In summary, the results of all our analyzes revealed the SD microencapsulation of β-glucan powder to be a more appropriate method as compared to the FD one which is in accordance with other studies [52,56,116,117,118,119]. In addition, Luciana Di Giorgio et al. [49] highlighted the application of this method in the processing of heat-sensitive compounds for its short drying times (from 5 to 30 s), reflecting the possibilities of a wide range of its use in the commercial industry.

5. Conclusions

The current study provides valuable knowledge concerning a novel approach of commercial β-glucan powder microencapsulation by FD and SD techniques using MD as a wall material. The non-encapsulated sample was compared with the microencapsulated ones in terms of the structural appearance, MC, aw, AA, and the content of selected biologically active substances. Our results showed that the SD microparticles of β-glucan powder exhibited a more or less spherical form of various sizes ranging from 2–3 to 20–30 µm.

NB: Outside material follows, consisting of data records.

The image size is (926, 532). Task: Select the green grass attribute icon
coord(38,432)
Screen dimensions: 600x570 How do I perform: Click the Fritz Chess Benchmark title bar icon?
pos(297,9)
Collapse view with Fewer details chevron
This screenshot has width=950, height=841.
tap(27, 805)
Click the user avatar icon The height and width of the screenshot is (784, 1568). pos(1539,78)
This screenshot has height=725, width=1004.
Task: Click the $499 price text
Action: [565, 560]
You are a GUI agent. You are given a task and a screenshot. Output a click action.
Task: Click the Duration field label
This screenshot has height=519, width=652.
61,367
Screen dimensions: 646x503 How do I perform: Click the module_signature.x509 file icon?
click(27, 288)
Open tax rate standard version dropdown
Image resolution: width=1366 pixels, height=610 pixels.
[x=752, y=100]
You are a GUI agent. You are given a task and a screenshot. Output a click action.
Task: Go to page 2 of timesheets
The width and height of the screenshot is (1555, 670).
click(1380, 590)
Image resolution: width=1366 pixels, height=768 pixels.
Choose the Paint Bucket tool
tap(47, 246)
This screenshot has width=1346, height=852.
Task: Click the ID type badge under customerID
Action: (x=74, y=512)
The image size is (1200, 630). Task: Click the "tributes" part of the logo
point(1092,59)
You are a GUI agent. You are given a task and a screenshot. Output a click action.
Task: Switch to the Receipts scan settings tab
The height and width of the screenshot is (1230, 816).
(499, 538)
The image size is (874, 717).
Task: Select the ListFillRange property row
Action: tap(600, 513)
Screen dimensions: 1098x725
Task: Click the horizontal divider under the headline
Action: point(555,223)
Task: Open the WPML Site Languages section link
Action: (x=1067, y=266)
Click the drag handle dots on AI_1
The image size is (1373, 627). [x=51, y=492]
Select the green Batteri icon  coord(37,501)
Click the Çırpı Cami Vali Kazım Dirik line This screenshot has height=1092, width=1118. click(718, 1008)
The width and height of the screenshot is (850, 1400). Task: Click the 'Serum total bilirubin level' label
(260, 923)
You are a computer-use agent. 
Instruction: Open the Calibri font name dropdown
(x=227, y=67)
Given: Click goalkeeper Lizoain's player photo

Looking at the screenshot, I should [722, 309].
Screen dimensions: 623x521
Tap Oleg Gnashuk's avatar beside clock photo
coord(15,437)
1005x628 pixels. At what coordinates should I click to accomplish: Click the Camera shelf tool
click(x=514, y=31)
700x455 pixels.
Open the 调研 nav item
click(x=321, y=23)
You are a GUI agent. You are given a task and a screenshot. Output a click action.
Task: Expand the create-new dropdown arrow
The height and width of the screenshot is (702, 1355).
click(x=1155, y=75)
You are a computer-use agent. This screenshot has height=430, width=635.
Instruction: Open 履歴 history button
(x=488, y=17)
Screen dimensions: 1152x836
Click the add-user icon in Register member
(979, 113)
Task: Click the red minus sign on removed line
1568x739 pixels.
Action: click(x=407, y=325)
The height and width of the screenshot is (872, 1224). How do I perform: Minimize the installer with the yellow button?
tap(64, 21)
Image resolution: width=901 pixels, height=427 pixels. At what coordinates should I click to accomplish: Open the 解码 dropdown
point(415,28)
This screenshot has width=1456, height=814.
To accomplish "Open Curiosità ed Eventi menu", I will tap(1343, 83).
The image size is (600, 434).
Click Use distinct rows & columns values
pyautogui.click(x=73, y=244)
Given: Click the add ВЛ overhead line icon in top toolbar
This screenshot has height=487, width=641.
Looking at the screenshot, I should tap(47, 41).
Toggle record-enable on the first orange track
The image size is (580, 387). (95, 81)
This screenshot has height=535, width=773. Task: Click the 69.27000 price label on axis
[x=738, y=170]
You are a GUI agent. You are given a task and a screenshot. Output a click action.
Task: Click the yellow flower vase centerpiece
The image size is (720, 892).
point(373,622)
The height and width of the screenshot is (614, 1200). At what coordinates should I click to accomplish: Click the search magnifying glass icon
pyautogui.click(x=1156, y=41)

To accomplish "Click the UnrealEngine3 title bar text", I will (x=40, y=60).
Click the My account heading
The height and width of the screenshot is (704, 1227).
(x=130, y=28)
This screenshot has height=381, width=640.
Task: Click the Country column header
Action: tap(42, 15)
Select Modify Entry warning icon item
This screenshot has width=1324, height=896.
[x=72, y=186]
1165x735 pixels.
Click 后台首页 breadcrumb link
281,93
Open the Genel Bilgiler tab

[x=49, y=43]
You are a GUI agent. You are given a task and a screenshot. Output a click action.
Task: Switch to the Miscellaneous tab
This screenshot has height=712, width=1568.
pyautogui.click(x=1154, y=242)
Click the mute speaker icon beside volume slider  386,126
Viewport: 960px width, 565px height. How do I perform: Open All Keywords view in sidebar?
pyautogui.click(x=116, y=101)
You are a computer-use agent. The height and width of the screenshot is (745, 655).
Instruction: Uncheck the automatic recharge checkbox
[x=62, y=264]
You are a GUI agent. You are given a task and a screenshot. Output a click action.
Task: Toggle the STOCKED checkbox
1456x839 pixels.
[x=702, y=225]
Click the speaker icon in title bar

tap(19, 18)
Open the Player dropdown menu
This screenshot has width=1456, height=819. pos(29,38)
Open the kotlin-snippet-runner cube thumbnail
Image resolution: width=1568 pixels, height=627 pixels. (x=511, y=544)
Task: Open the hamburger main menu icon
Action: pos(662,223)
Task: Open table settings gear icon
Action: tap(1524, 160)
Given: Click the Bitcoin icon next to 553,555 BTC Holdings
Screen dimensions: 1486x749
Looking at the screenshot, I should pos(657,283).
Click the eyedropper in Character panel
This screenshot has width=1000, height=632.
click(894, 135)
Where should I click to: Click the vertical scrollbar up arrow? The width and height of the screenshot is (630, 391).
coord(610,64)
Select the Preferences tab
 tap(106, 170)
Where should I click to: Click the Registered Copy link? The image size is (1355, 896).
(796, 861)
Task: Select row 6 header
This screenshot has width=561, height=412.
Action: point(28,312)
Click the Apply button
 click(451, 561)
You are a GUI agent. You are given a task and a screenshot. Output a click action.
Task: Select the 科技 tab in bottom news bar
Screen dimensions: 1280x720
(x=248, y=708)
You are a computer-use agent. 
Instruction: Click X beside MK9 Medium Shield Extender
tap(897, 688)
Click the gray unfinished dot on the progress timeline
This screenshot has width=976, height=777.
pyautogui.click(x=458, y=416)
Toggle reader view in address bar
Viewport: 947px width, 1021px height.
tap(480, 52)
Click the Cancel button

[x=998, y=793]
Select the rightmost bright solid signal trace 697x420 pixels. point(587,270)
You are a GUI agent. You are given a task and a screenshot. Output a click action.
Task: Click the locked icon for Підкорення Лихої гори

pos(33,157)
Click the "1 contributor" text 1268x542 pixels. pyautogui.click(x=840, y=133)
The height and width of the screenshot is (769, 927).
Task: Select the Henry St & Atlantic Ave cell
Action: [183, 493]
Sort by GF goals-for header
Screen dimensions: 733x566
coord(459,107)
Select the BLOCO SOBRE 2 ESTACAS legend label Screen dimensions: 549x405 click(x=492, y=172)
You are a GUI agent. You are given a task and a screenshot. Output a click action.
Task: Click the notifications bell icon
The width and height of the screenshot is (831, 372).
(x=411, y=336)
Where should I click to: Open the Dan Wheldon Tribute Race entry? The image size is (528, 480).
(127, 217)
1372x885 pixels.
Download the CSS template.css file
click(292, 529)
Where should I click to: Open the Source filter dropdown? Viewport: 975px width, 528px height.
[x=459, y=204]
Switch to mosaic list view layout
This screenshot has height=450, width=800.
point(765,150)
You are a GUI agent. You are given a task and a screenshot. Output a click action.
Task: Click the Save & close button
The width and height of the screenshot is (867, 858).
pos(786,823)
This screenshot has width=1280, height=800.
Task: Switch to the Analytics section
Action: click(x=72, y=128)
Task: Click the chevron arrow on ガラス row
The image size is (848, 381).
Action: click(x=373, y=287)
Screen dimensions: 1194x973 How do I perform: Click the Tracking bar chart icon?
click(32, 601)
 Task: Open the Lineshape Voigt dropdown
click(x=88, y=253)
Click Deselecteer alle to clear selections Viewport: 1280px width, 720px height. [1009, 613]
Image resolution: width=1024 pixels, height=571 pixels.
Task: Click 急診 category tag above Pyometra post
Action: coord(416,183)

Their values for MC (8.90 ± 0.44%) and aw (0.456 ± 0.001) were demonstrably lower as compared to the control (12.38 ± 0.39%, 0.505 ± 0.001) and FD (11.30 ± 0.28%, 0.506 ± 0.002) microencapsulated samples. Moreover, our findings revealed that the product yield of the SD sample (44.38 ± 0.55%) was significantly higher in comparison with the FD (22.97 ± 0.33%) one. The use of this drying method even led to improved contents of β-glucan (72.39 ± 0.38%), TPC (3.40 ± 0.17 mg GAE/g), and flavonoids (3.07 ± 0.29 mg QE/g). Thus, the SD microencapsulation technique seems to have a greater beneficial impact on the enhancement of the β-glucan powder yield and functional status related to bioactive compounds content which is extremely favorable for the food industry. The SD microencapsulated β-glucan powder will be included next in our bakery experiments to assess its improved quality after food processing. In such a way, its potential for practical use in the development of products with added nutritional value will be explored.